00 / 08  ·  VISION

The road to end‑to‑end AI
for mechanical engineering

We have geometry generators. We have simulation tools. We have optimization algorithms. None of them talk to each other. This is what needs to change.

scroll
01 / 08  ·  THE PROBLEM

Today, every step still needs a human

The mechanical engineering loop hasn't fundamentally changed in 40 years. An expert sits at every handoff.

Concept Engineer manually describes requirements — dimensions, loads, constraints Human
CAD Expert models the geometry by hand — hours to weeks per part Human
Simulation FEA/CFD setup, meshing, boundary conditions — specialist required Human
DFM Review Manufacturing engineer checks tolerances, undercuts, wall thickness Human
Iteration Repeat from CAD step — typically 5–20 cycles before sign-off Human
02 / 08  ·  WHERE WE ARE

AI is arriving — but in isolated islands

Each layer is getting AI tooling independently. Nothing connects top to bottom.

Text → CAD 13+ models exist. Results are inconsistent. No benchmark. This is where we're focused. Active now
CAD → Sim Autodesk Fusion AI, Ansys AI, SimScale — AI-assisted setup but not end-to-end Early
Topo Opt Generative design (Fusion 360, nTopology) — well-established but siloed Mature
DFM Rule-based tools exist (Boothroyd Dewhurst, DFMPro) — not AI-native Pre-AI
Assembly No meaningful AI for multi-part assembly generation yet Unsolved
03 / 08  ·  THE CORE PROBLEM

You can't improve what
you can't measure

The text-to-CAD field has 13+ competing models, four different output formats, and no shared benchmark. Papers can't be compared. Progress is invisible.

What exists today
Static paper benchmarks. Each paper tests on its own dataset with its own metrics. Results die with the paper.
What's needed
A living leaderboard. Fixed prompt set. Automatic metrics + human preference votes. New models can submit anytime.
"Lack of comprehensive evaluation frameworks" — identified as the field's most critical gap in the 2025 LLMs for CAD survey (173 papers reviewed).
04 / 08  ·  THE STACK

What full-stack AI for mechanical
engineering actually requires

L1 · Valid geometry from text~80% solved
L2 · Dimensional accuracy + constraints~35% solved
L3 · Manufacturability (DFM-aware output)~5% solved
L4 · Physics-valid under load~10% solved
L5 · Multi-part assemblies~2% solved
L6 · Full product from specification0% solved

Estimates based on current SOTA across 173 papers reviewed. L1 validity = best models achieve ~80–93% on simple shapes.

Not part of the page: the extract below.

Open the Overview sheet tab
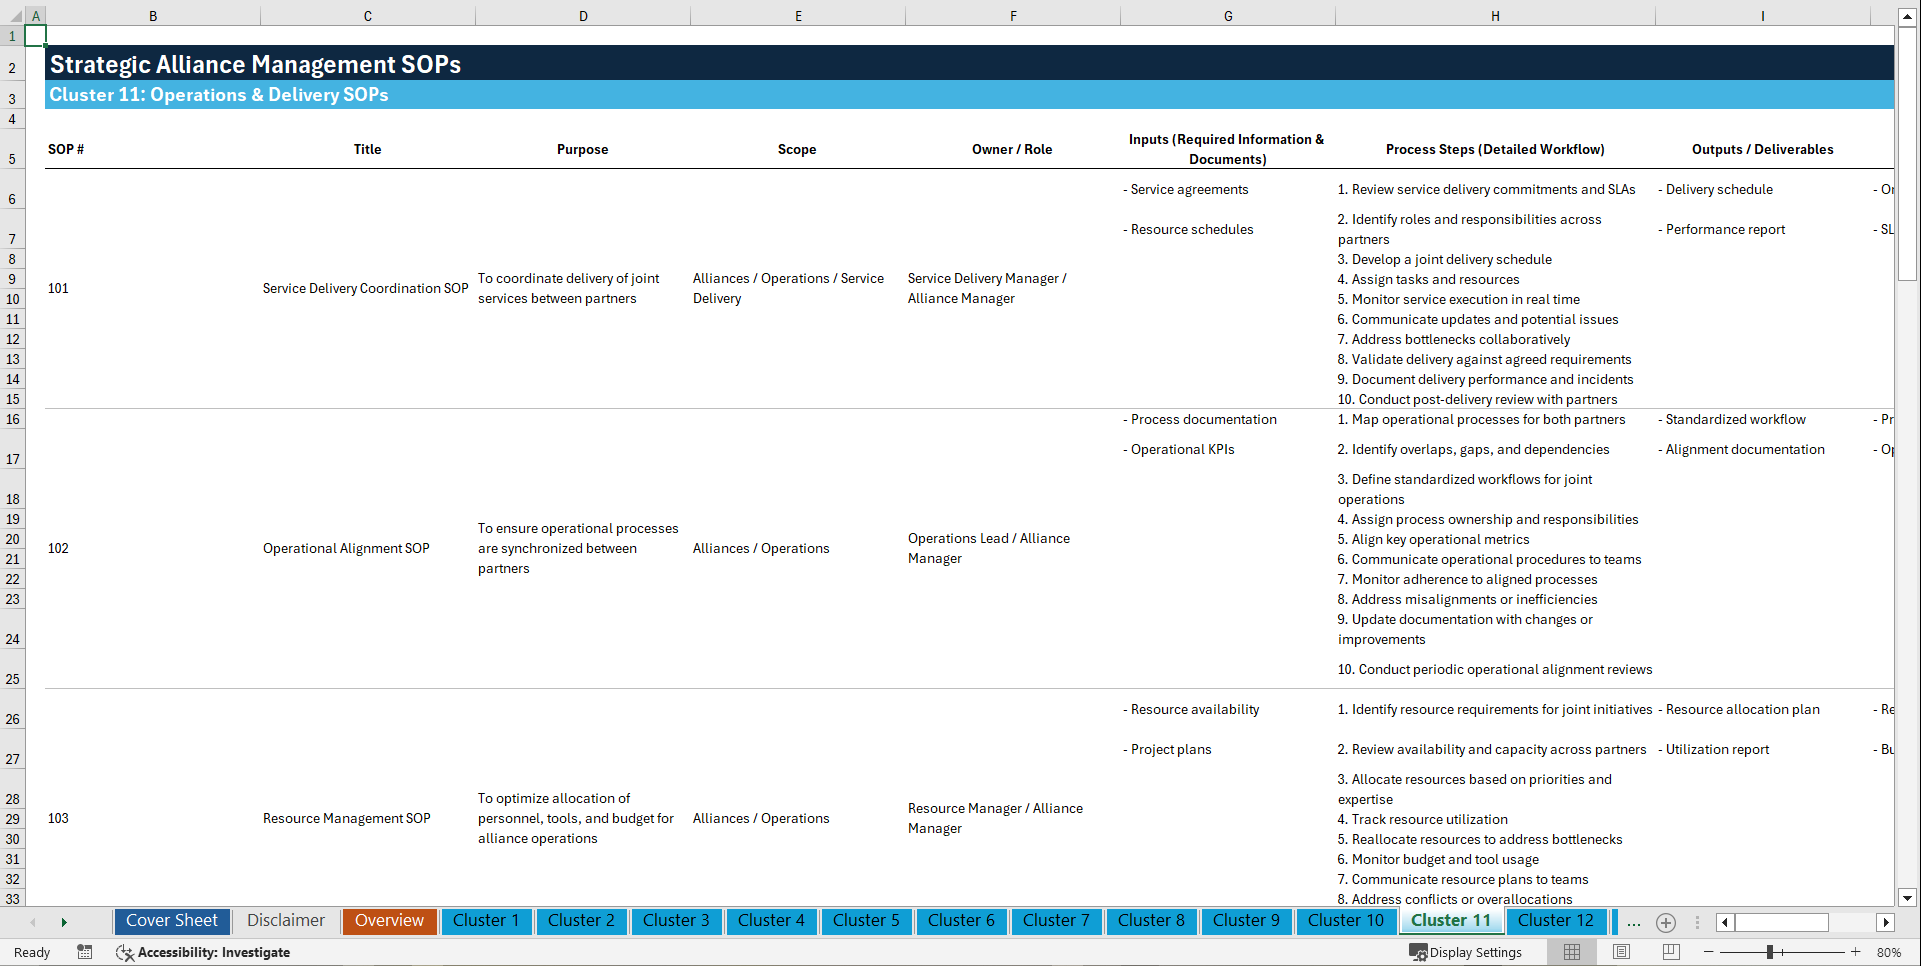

05 / 08  ·  MISSING PIECES

The three gaps nobody has closed

Manufacturability No model checks if a generated part can actually be made. Wall thickness, undercuts, tolerances, process-specific constraints — all ignored. A generated part that looks correct may be physically impossible to manufacture.
Cross-model eval Sequence-based models (Text2CAD), code-based (CAD-Coder), B-rep direct (BrepGen) — never compared on the same benchmark. We don't know which paradigm wins or when.
Academic vs commercial Zoo, AdamCAD, CADGPT have never appeared in any academic benchmark table. Academic SOTA models are never in commercial comparisons. Nobody has done both.
06 / 08  ·  CAD ARENA

The benchmark that drives progress

The history of ML is clear: ImageNet didn't just measure vision, it created it. SWE-bench didn't just measure coding agents, it shaped their development. A good benchmark is a forcing function.

200
benchmark prompts
13+
models evaluated
4
difficulty tiers
open submissions
First benchmark to compare academic and commercial models side by side on the same fixed prompt set. Automatic validity + geometry metrics. Human preference voting. Living leaderboard.
07 / 08  ·  THE VISION

Where this ends up

A mechanical engineer describes what they need in plain language. The system generates geometry, checks it against manufacturing constraints, runs simulation, optimizes the design, and outputs a production-ready file.

Not a CAD copilot. A CAD engineer.

We're at step one: getting geometry generation right and measurable. But step one has to be done properly for the rest to follow.